Ingredients:
- 3 cups All-Purpose Flour, sifted
- 2 cups Granulated Sugar (400 g)
- 1 cup Unsalted Butter, softened (227 g)
- 4 Large Eggs, room temperature
- 1 Tbsp Baking Powder
- 1 tsp Fine Sea Salt
- 1 cup Unsweetened Coconut Milk (full-fat)
- ½ cup Buttermilk, room temperature
- 1 tsp Vanilla Extract
- 1 tsp Coconut Extract
- ¼ cup Granulated Sugar (for soak)
- ¼ cup Water (for soak)
- ¼ cup Coconut Milk (for soak)
- 8 oz block Full-Fat Cream Cheese, cold (226 g)
- 8 oz tub Mascarpone Cheese, cold (226 g)
- ½ cup Unsalted Butter, softened (113 g)
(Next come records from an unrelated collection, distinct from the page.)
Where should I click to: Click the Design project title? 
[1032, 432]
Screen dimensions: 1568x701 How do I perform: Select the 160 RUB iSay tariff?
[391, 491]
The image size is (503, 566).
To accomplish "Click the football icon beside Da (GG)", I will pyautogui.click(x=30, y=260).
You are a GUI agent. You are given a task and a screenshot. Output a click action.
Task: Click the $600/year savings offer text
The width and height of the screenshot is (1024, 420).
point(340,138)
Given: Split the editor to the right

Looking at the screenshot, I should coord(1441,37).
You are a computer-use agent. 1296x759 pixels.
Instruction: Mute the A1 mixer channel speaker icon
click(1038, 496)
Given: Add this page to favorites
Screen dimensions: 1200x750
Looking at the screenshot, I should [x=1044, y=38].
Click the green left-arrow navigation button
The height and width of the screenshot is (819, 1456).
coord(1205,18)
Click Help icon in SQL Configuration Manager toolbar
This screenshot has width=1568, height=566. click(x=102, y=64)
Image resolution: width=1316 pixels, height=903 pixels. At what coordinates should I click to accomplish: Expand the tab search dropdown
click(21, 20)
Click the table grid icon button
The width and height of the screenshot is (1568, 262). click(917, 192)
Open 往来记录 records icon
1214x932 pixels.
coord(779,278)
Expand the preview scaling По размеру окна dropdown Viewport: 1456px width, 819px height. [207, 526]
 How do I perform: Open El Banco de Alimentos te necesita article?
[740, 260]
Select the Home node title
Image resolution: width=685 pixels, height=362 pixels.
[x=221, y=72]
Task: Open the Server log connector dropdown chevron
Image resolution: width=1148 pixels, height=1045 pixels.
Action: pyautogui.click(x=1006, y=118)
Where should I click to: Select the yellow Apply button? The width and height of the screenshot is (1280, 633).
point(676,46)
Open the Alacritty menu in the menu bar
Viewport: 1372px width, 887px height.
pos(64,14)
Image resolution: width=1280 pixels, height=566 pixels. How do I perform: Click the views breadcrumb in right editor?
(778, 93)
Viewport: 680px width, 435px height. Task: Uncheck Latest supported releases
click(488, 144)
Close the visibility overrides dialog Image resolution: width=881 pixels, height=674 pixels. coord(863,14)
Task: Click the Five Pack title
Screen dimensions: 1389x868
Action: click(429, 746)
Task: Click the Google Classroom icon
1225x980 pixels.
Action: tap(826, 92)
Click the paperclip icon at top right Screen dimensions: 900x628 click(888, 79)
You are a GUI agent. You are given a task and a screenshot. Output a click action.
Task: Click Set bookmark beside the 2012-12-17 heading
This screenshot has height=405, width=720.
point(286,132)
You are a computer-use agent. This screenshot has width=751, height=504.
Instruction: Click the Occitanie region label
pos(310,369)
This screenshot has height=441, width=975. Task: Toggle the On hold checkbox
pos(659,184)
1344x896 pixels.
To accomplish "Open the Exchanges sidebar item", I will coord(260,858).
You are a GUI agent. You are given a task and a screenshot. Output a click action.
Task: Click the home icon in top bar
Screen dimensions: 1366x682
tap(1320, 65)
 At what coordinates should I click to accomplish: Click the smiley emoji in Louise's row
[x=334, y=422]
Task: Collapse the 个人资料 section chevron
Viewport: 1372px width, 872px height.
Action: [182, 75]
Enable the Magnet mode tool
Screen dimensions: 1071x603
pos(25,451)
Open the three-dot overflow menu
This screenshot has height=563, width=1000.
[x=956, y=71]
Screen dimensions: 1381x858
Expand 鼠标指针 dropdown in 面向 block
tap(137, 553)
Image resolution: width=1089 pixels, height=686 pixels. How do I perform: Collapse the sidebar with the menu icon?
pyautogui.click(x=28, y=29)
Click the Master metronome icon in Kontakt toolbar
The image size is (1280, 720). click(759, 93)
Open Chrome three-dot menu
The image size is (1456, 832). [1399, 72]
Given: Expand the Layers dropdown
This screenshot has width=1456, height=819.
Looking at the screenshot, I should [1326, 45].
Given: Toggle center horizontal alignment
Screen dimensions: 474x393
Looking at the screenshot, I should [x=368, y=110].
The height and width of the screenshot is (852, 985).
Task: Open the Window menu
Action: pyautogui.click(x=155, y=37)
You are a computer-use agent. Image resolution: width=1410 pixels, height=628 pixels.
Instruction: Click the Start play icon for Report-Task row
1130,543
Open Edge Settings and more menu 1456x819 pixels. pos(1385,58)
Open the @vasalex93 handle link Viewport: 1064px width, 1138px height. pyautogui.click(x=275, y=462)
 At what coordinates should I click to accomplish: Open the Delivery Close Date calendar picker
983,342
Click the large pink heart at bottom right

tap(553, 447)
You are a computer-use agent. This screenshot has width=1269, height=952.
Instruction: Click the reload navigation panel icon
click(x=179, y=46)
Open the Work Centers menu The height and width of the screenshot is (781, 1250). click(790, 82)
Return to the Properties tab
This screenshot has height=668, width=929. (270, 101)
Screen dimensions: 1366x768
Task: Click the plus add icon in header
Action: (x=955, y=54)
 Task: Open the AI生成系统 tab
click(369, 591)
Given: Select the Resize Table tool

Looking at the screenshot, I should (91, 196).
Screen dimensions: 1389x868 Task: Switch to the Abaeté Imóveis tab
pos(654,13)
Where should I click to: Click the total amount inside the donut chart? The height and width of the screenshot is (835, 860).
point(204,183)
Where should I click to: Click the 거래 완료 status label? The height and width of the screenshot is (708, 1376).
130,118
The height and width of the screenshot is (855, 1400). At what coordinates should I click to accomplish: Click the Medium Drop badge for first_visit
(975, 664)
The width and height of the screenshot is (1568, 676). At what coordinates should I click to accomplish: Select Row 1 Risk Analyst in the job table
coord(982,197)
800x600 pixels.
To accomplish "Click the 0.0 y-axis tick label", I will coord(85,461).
- 4 cups Powdered Sugar, sifted (480 g)
- 1 tsp Vanilla Extract (for frosting)
- ¼ tsp Pinch of Salt (for frosting)
- 3 cups Sweetened Shredded Coconut, divided
Instructions:
- Prep and Preheat: Preheat oven to 350°F / 175°C. Grease and line the base of the three 8-inch cake tins with parchment circles. Lightly dust the sides with flour.
- Combine Dry Ingredients: In a large bowl, whisk together the sifted flour, baking powder, and salt. Set aside.
- Cream Butter and Sugar: In the bowl of a stand mixer, beat the softened butter and granulated sugar until light and fluffy (3–5 minutes). Scrape down the bowl.
- Incorporate Eggs: Add the eggs one at a time, mixing well after each addition. Mix in the vanilla and coconut extracts.
- Alternate Wet and Dry: Starting and ending with the dry mixture, alternate adding the flour mixture and the combined buttermilk/coconut milk mixture to the batter. Mix only until just combined. Do not overmix.
- Portion and Bake: Divide the batter evenly among the three prepared tins. Bake for 32–35 minutes, or until a skewer inserted into the center comes out clean.
- Cooling: Allow cakes to cool in the tins for 10 minutes, then invert onto a wire rack to cool completely (approximately 90 minutes).
- Prepare the Soak: While cakes cool, combine the sugar, water, and coconut milk in a small saucepan. Bring to a simmer until sugar is dissolved. Remove from heat and let cool slightly.
- Toast Coconut: Spread the 3 cups of shredded coconut on a baking tray. Bake at 350°F / 175°C for 5–8 minutes, tossing halfway, until golden brown. Let cool completely.
- Make the Frosting: Beat the softened butter until creamy. Add the cold cream cheese and cold mascarpone and beat on medium speed until smooth and no lumps remain. Gradually beat in the sifted powdered sugar, vanilla, and salt until the frosting is thick and creamy.
- Soak the Layers: Once the cakes are completely cool, brush the tops liberally with the prepared coconut syrup soak.
- Stack and Fill: Place the first cake layer on a serving platter. Spread one-quarter of the frosting evenly over the top. Repeat with the second layer. Place the final layer on top.
- Crumb Coat: Apply a very thin layer of frosting around the entire cake to seal in any crumbs (the 'crumb coat'). Chill the cake in the refrigerator for 15 minutes.
- Final Frosting: Apply the remaining frosting to the top and sides of the chilled cake. Use the back of a spoon or an offset spatula to create attractive swirls.
- Decorate: Gently press the toasted coconut onto the sides and top of the cake until fully coated.
- Serve or Chill: For the cleanest slices, chill the coconut cake for at least 1 hour before serving.